That sounds like a damn good approach. This would make the construction independent of the hole size. Maybe half the usual layer height (0.1mm) would be a good starting point for tests.
I will test it soon.
Re: Horizontal holes
I tested the constant distance approach, different layer heights, different hole sizes, and positions.
Let me tell you my latest theory:
After slicing the model into layers, Slic3r will check if there is an uninterrupted path between the left and the right side of your hole. Even it is connected by a single/incremental point (the hole ends exactly on a layer change). If this is the case it creates a bridge. If not then walls.
If we want a clean hole we have to add geometry to interrupt this path. Form and angles don't matter and the maximal needed distance is one layer height.
I think I'll use this approach in the future for small holes (because faster to construct):
Big holes will need support or still my old one.
RE: Horizontal holes
This is unfortunately due to the processing of the tangential angle in Slic3r.
You can only get cleaner holes if you construct your model as follows.
Depending on the hole size and your needs angles from 120° to 160° will work very well. (In my experience)
Hi,
any quick tipp how to create this in fusion360?
RE: Horizontal holes
any quick tipp how to create this in fusion360?
I've prepared a demo project for you.
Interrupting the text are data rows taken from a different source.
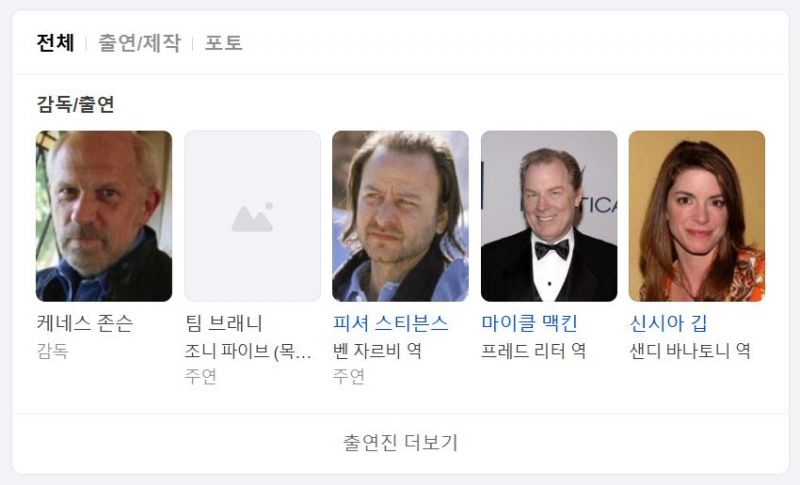
Task: Click the 샌디 바나토니 역 role label
Action: click(689, 351)
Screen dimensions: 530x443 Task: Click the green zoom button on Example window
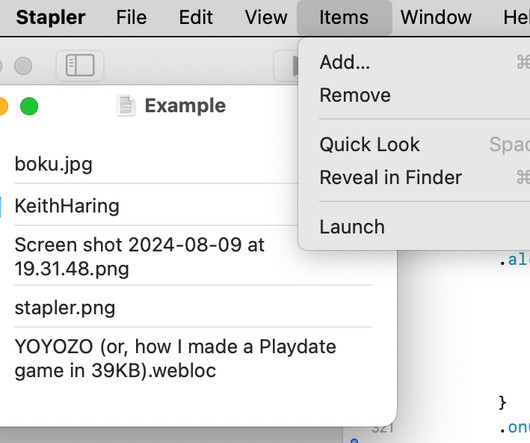29,106
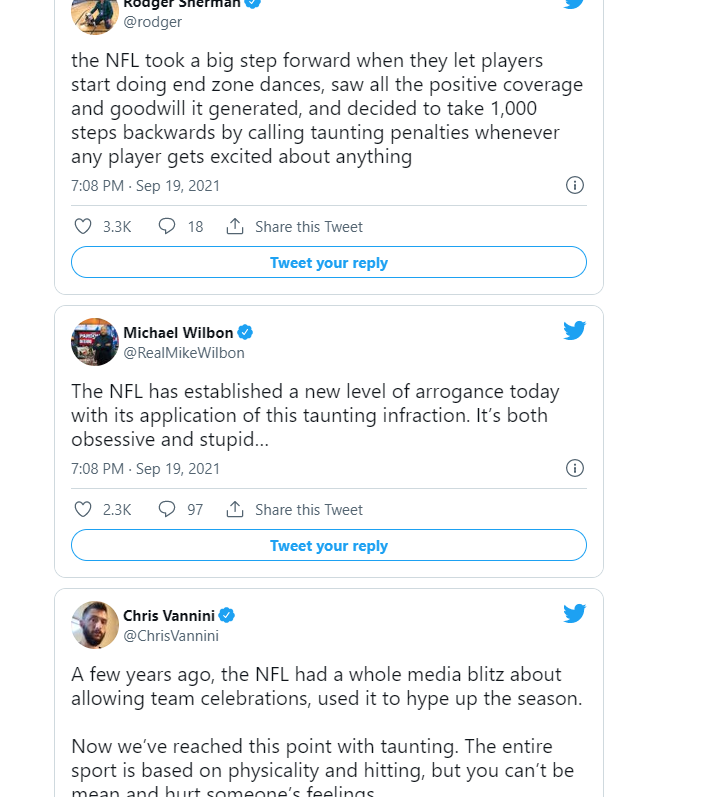Click the Chris Vannini display name
709x797 pixels.
pos(169,615)
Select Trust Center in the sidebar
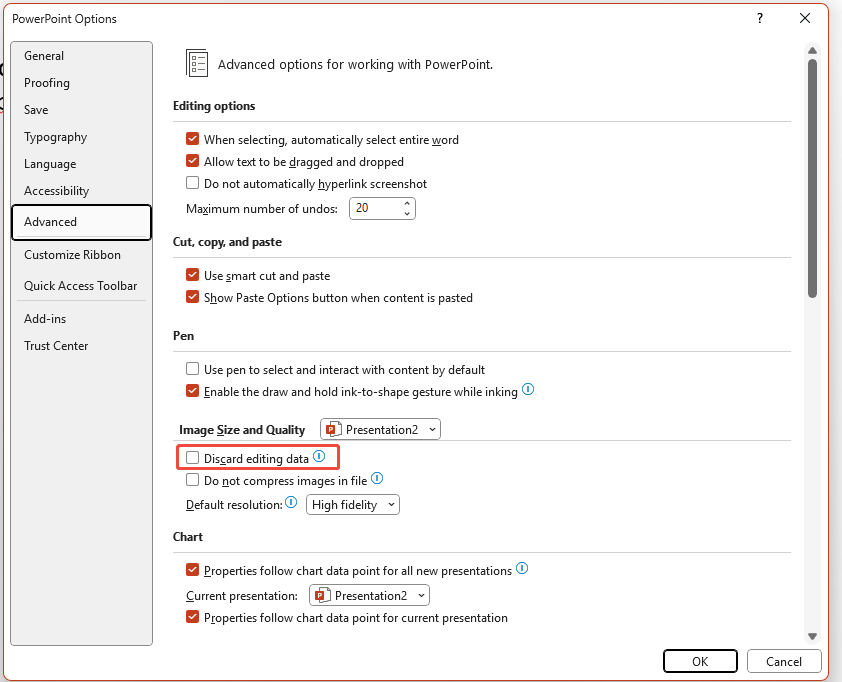 click(56, 345)
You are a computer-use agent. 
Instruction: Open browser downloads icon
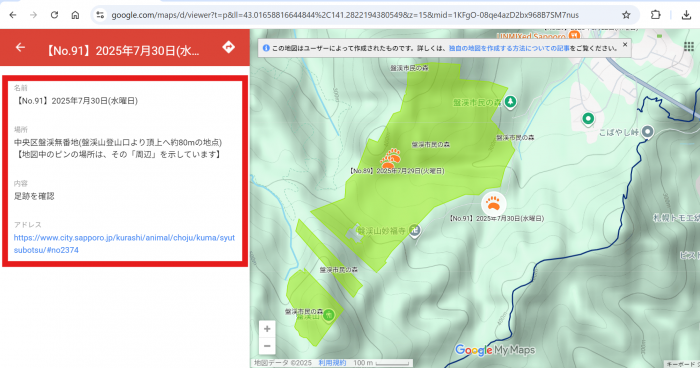[686, 15]
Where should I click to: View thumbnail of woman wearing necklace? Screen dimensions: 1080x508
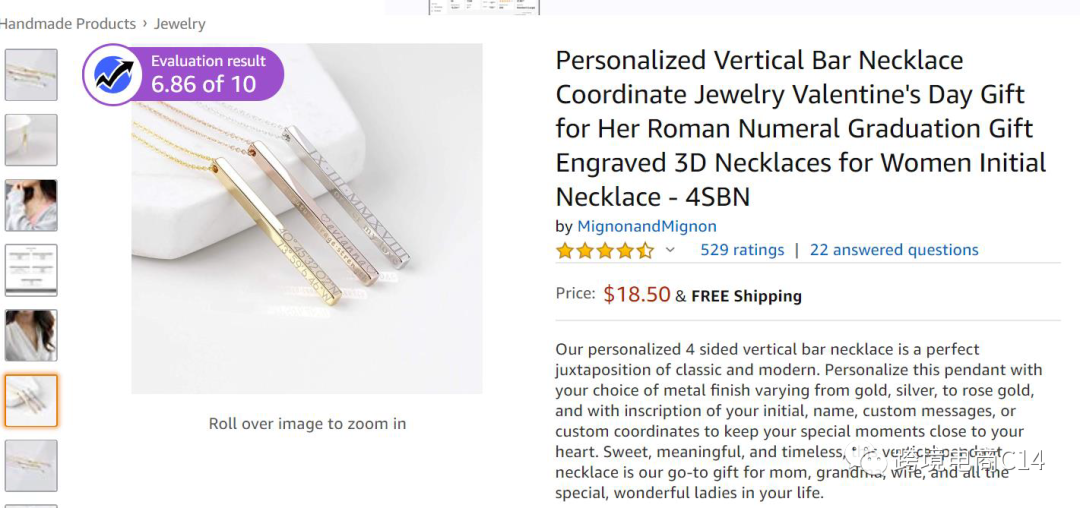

You can open it on your machine and look for all the constraints I used. Use the front view with visible sketch to get an overview.
I added different solutions for different hole sizes and as a bonus solution to use fillets on the bottom side.
RE: Horizontal holes
any quick tipp how to create this in fusion360?
I've prepared a demo project for you. You can open it on your machine and look for all the constraints I used. Use the front view with visible sketch to get an overview.
I added different solutions for different hole sizes and as a bonus solution to use fillets on the bottom side.
wow, many thanks! Vielen Dank 🙂
I´ll take a closer look at that.
RE: Horizontal holes
Why not just make an ellipse in Fusion 360 with a layer height extra in Z direction - will that work?
5mm hole sample with layer height 0.2mm.